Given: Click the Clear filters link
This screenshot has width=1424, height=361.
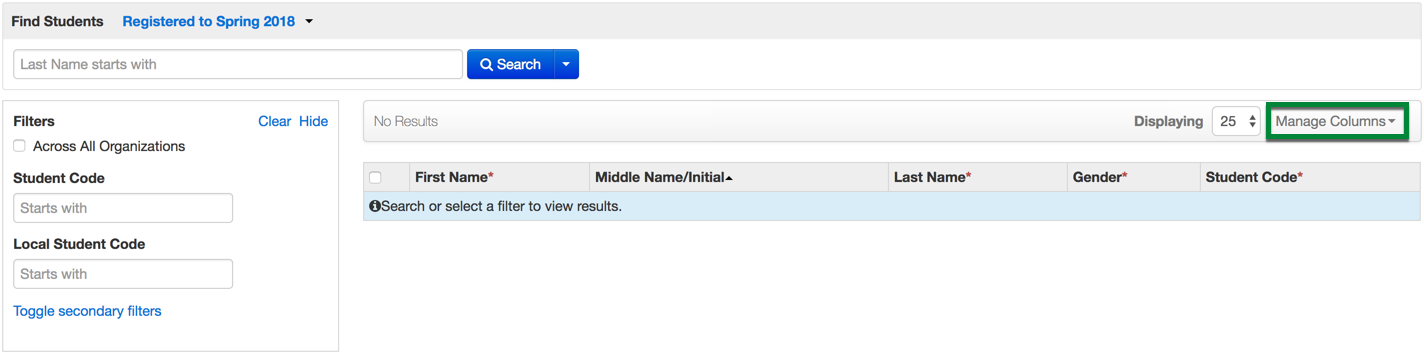Looking at the screenshot, I should coord(275,121).

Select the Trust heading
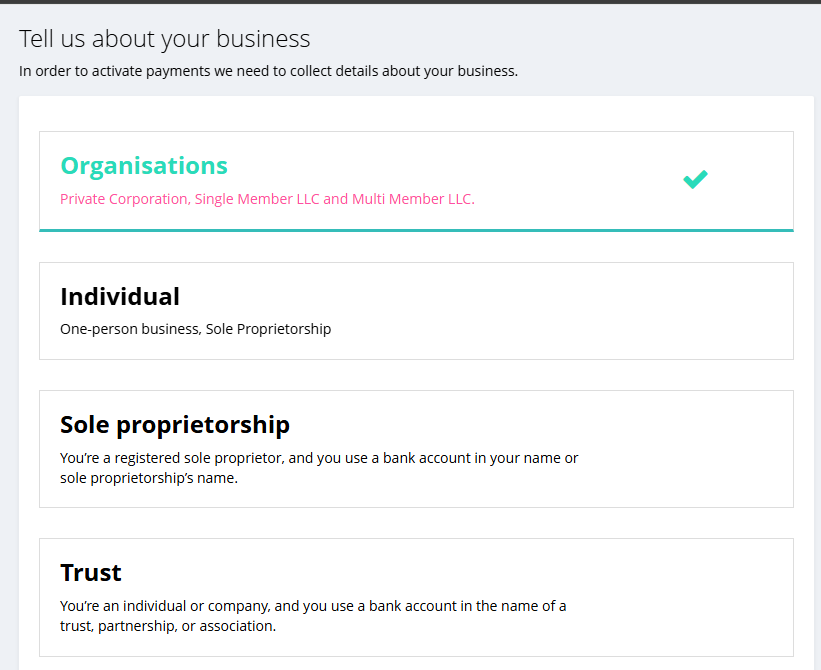[x=91, y=573]
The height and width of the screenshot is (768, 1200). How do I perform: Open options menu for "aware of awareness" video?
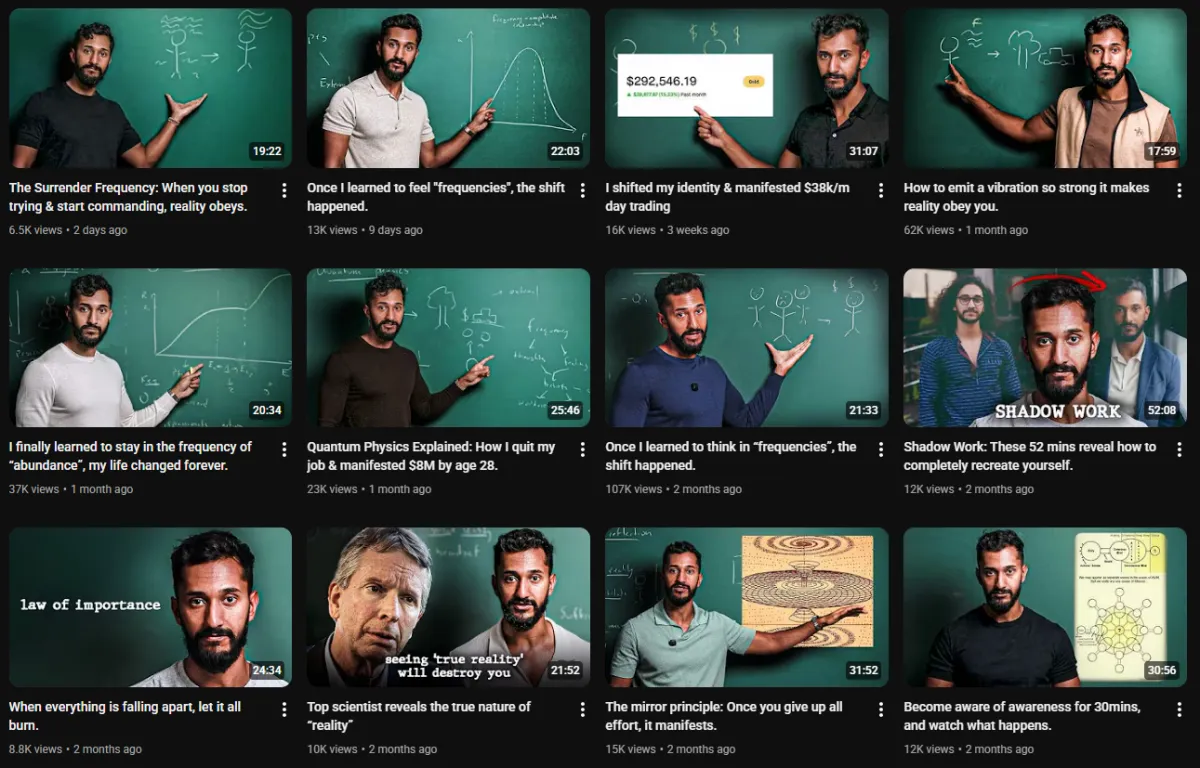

▸ WHAT YOU ARE ASKED TO DO:
Rewrite the lines of the records above as a Markdown table with the columns No. and Text. Give each nonblank line its own row with its row number, and leave the pictures out.

▸ COMPLETED EXERCISE:
| No. | Text |
|---|---|
| 1 | Given: Click the Clear filters link |
| 2 | This screenshot has width=1424, height=361. |
| 3 | Looking at the screenshot, I should coord(275,121). |
| 4 | Select the Trust heading |
| 5 | [x=91, y=573] |
| 6 | The height and width of the screenshot is (768, 1200). How do I perform: Open options menu for "aware of awareness" video? |